The darkness wasn’t absolute after all.

She triggered the light switch again and kicked forward into the passage, taking steady breaths from the pony bottle. It seemed to take forever, and for a few seconds, she almost thought she had misread the signs, chosen the wrong passage despite the glow of distant daylight, but then she rounded a bend and saw the roots partially barricading the mouth of the tunnel.

She wriggled through and saw the shimmering blue circle of light fifteen feet away and just a few feet above her head.

She disconnected her buoyancy compensator from the main line and attached the octopus to it, filling it up so there would be nothing dragging her down, and then kicked out for the center, but something held her fast. Her flipper was caught in the tangle of roots.

Miranda felt like screaming. She thrashed for a moment, trying to tear her foot loose, but then stopped herself. Maybe she didn’t need the flipper to reach the surface, but then again, maybe she would.

She willed herself to a calm state once more and used her arms to propel herself backward, until the pressure on her ankle lessened. A slight twist of the foot was all it took to slip free, allowing her to kick herself away, shooting through the water like a torpedo.

As she neared the shimmering plane that marked the transition from one environment to another, the image of the surface world came clearly into view.
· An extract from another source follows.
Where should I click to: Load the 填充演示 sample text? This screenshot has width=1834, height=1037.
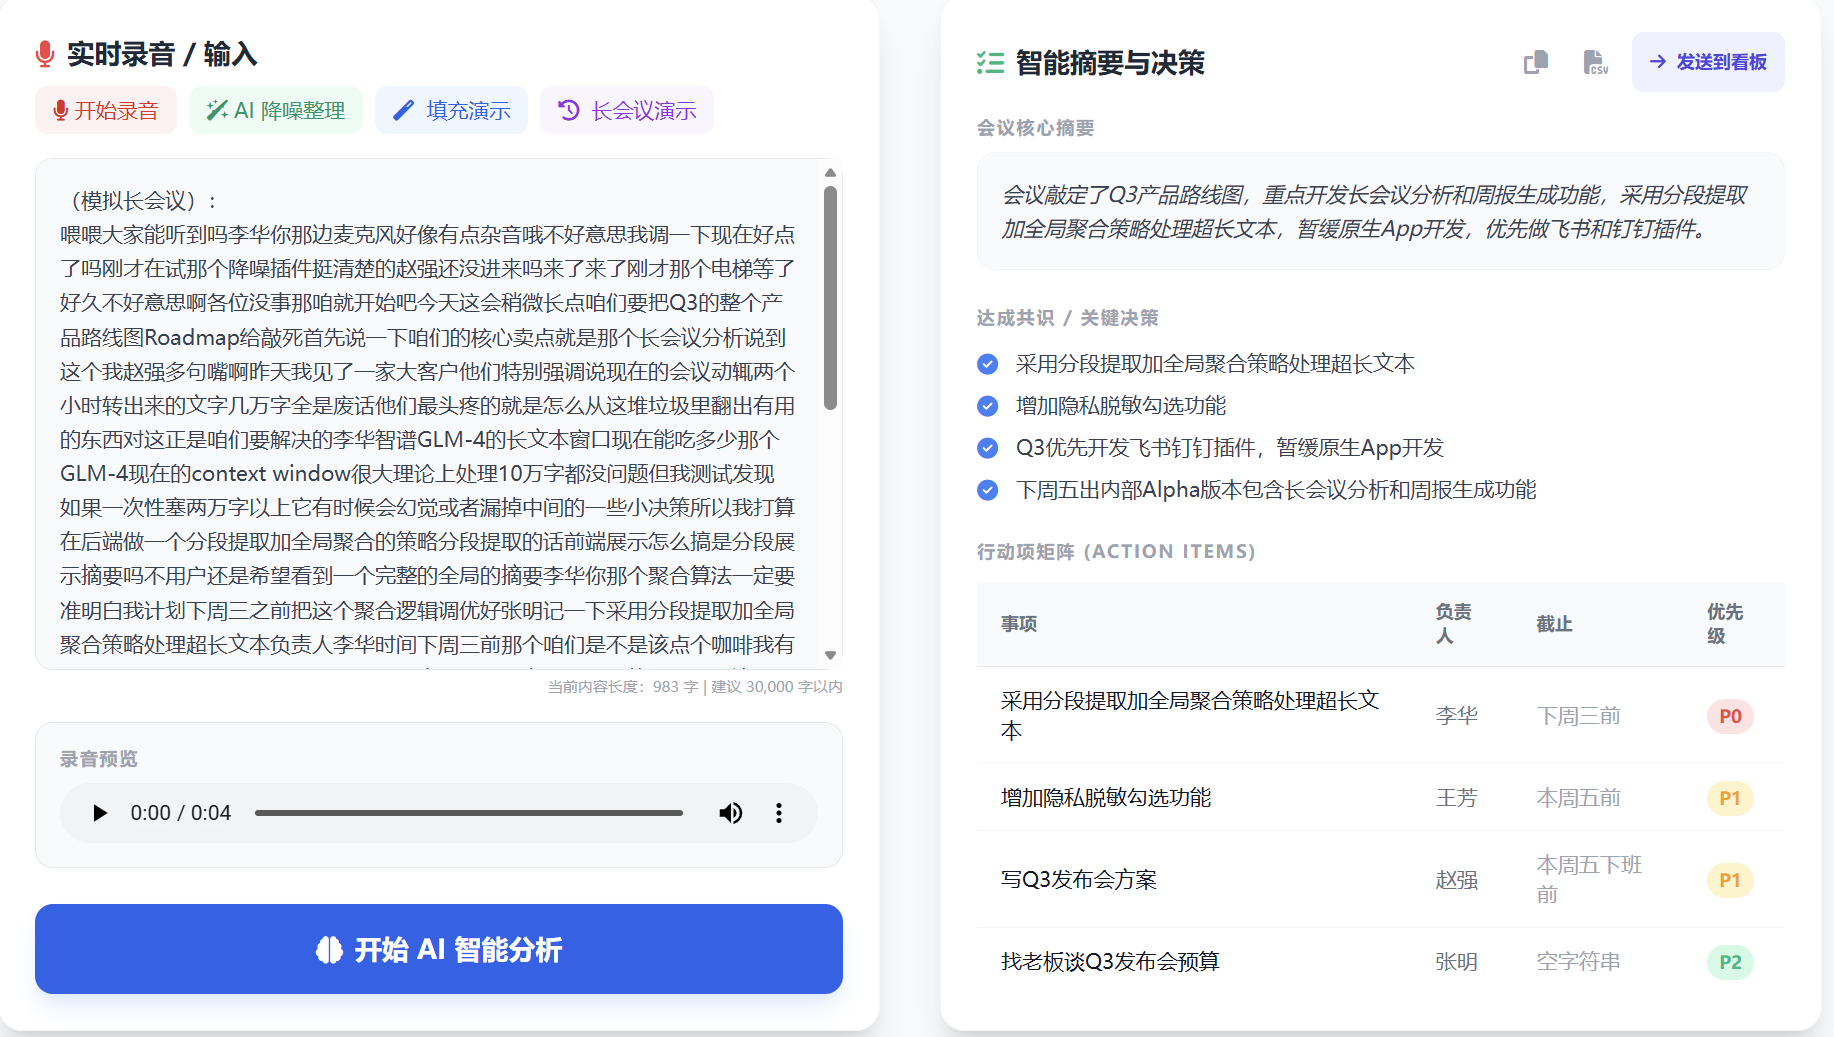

She could see her father, leaning out over the edge, staring anxiously into the depths, even though he surely must have seen her.
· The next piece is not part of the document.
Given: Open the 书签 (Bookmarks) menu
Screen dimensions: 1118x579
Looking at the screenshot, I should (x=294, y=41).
Miranda broke through the surface and spit out the mouthpiece of the octopus, sucking in fresh air greedily, even though the pony bottle wasn’t empty.

“Dad,” she gasped. “I’m okay.” She pushed the mask up onto her forehead and gasped down another breath. “You won’t believe what I found.”
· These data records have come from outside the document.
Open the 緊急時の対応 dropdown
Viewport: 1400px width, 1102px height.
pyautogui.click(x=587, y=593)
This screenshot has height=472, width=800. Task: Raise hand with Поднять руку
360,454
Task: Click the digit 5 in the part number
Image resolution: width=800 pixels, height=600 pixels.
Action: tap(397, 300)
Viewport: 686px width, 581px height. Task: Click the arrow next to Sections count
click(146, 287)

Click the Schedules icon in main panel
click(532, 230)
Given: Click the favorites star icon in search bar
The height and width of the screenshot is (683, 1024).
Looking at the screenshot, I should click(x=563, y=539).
His expression did not change, and as she gazed up at him, she could tell from the set of his jaw that he was not merely worried, but in pain. “That’s great, honey,” he said, his voice barely a whisper, as if merely speaking intensified his agony.

“Dad, what’s wrong? Is it your lungs?”

Despite being a non-smoker and leading a healthy active life, Charles Bell had been diagnosed with chronic obstructive pulmonary disease, which was why Miranda, and not Bell himself, had made the dive into the cenote. She felt a pang of guilt at the thought that her solo dive and the fact that she had clearly pushed well beyond the limits of safety might have induced a stress-related flare-up.

He was breathing fast, breathing hard, but without difficulty. Whatever was causing him distress, it wasn’t his COPD.

“Dad?”

Another face came into view, a man with a swarthy weathered complexion and the distinctive broad facial features of someone of Maya ancestry. “Si, señorita,” the man said, and then continued in broken English. “Come up out of there and show us what you found.”

And then he pushed Charles Bell forward, just enough to show Miranda the knife pressed to her father’s throat.

Miranda’s blood froze in her veins. She took a deep breath, and raised her hands out of the water. Her buoyancy compensator kept her from sinking. “Hey, take it easy. Don’t hurt him.”

“Come out of there,” the man said again, giving Bell an emphatic shake.

Miranda lowered her hands into the water and dog-paddled over to the rope ladder hanging down from the edge of the cenote. She held herself in place with one hand, and with the other reached down to remove her flippers. Her plan was to also draw the knife sheathed to her right calf, but before she could do this, the man with the knife leaned out to keep an eye on her. She decided to leave the knife where it was. With one thumb hooked around the ankle straps of the fins, she began pulling herself up the ladder.